Anesthetic induction is best achieved using rapid-acting IV drugs, although this may not always be a reasonable option for fractious patients.30 IV induction allows for rapid airway control and allows for titration of the induction drug to effect within the given dosage range. Sick, debilitated, or depressed patients will require less drug than healthy, alert patients. A patient’s response to preanesthetic drugs can influence the amount and type of induction drug needed.
Mask or chamber inductions can cause stress, delayed airway control, and environmental contamination.31 Adequate room ventilation must be present to minimize exposure to personnel. Reserve these techniques for situations where other alternatives are not suitable.

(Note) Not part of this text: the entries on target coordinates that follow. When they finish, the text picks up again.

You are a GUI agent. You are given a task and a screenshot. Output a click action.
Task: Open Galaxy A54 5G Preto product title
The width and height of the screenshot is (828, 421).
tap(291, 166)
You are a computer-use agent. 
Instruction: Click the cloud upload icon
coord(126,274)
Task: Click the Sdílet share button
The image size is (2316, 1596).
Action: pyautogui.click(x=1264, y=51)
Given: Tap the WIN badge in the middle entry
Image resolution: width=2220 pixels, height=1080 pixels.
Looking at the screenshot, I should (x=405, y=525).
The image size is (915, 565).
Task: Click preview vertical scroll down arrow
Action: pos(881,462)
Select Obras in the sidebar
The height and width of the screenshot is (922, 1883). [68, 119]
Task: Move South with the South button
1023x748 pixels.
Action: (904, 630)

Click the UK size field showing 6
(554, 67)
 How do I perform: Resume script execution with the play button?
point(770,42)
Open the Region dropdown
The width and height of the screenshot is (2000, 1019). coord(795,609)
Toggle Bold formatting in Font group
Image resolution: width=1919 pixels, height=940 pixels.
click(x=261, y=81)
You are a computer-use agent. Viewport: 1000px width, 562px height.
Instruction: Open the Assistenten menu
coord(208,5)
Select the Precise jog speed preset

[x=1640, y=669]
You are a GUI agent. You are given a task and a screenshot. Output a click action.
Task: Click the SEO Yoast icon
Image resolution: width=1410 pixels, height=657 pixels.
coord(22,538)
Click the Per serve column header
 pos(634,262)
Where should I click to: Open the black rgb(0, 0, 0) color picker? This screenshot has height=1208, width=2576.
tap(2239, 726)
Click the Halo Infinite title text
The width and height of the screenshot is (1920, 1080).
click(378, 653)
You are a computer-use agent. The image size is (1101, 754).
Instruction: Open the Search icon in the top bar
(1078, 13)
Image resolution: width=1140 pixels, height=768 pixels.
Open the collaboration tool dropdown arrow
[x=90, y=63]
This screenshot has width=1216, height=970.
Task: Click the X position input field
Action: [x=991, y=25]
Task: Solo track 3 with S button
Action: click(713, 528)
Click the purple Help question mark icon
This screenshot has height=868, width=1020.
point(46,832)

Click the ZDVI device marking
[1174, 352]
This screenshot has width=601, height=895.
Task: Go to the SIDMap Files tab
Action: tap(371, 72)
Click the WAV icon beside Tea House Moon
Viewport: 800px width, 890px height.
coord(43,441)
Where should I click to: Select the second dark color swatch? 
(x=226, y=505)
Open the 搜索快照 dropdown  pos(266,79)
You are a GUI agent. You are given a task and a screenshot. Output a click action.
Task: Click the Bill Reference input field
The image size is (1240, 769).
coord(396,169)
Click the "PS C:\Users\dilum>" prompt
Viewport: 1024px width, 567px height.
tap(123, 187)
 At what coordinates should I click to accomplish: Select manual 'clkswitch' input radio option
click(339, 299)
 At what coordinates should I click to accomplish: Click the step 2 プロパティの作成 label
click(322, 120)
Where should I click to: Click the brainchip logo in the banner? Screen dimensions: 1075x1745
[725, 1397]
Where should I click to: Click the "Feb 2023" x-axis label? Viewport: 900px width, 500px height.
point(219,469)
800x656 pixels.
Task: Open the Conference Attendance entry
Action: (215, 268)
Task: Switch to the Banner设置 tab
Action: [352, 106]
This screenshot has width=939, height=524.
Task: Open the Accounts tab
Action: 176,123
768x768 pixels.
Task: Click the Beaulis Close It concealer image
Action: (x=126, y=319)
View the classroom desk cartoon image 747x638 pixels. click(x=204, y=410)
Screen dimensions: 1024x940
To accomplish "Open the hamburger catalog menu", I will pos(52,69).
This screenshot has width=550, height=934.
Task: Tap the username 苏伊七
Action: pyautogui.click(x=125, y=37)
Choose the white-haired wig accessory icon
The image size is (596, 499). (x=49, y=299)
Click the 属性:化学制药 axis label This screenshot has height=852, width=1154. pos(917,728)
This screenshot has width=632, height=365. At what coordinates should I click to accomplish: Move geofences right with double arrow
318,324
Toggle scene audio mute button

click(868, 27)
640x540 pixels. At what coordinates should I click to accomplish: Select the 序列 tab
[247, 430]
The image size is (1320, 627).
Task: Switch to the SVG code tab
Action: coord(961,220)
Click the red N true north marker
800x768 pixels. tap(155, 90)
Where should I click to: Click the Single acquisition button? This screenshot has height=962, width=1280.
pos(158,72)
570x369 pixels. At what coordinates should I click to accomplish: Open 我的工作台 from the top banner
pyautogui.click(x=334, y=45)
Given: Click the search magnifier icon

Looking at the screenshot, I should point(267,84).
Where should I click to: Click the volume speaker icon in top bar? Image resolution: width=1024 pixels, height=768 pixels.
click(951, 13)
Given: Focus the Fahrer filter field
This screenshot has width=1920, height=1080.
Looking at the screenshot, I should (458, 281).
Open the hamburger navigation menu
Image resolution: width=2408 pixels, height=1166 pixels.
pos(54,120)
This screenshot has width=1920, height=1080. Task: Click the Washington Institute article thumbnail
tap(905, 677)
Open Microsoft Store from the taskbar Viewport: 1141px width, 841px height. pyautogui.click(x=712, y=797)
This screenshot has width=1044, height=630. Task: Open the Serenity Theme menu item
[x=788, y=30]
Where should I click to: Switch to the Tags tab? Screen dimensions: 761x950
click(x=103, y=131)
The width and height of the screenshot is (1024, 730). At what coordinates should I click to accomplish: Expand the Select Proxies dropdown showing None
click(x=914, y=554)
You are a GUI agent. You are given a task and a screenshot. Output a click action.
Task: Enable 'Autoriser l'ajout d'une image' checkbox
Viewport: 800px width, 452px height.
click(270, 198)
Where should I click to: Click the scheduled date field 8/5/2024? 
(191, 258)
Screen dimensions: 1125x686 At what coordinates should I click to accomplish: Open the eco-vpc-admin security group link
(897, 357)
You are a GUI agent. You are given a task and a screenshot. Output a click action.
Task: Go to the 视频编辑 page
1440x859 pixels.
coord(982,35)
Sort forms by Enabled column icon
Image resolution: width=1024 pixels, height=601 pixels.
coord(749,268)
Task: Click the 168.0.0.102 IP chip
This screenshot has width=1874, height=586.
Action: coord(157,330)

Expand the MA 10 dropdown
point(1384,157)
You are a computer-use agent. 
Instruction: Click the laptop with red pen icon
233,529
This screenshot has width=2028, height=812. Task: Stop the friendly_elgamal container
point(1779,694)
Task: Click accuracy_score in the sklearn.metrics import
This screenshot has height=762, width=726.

Ensure endotracheal (ET) tubes and intubation aids (e.g., stylets, laryngoscope) are readily available. Establish and maintain a patent airway using an ET tube as soon as possible. Use the largest-diameter ET tube that will easily fit through the arytenoid cartilages without damaging them; this will minimize resistance and the work of breathing. Insert the ET tube such that the distal tip of the tube lies midway between the larynx and the thoracic inlet. Applying a light coating of sterile lubricating jelly improves the cuff’s ability to seal the airway against fluid migration.32
Inflate the cuff sufficiently to create a seal for adequate positive pressure ventilation, being aware that overinflation may cause tracheal damage.33 When changing the patient’s position after intubation, take care not to rotate the ET tube within the trachea. This might induce tracheal tears, especially if the cuff is relatively overinflated. The American Veterinary Medical Association (AVMA) Professional Liability Insurance Trust (PLIT) has indicated that tracheal tears are a significant issue in anesthetized intubated catsi.34 However, tracheal intubation, when properly performed and maintained, is an essential part of maintaining an open and protected airway.
Apply corneal lubricant postinduction to protect the eyes from corneal ulceration.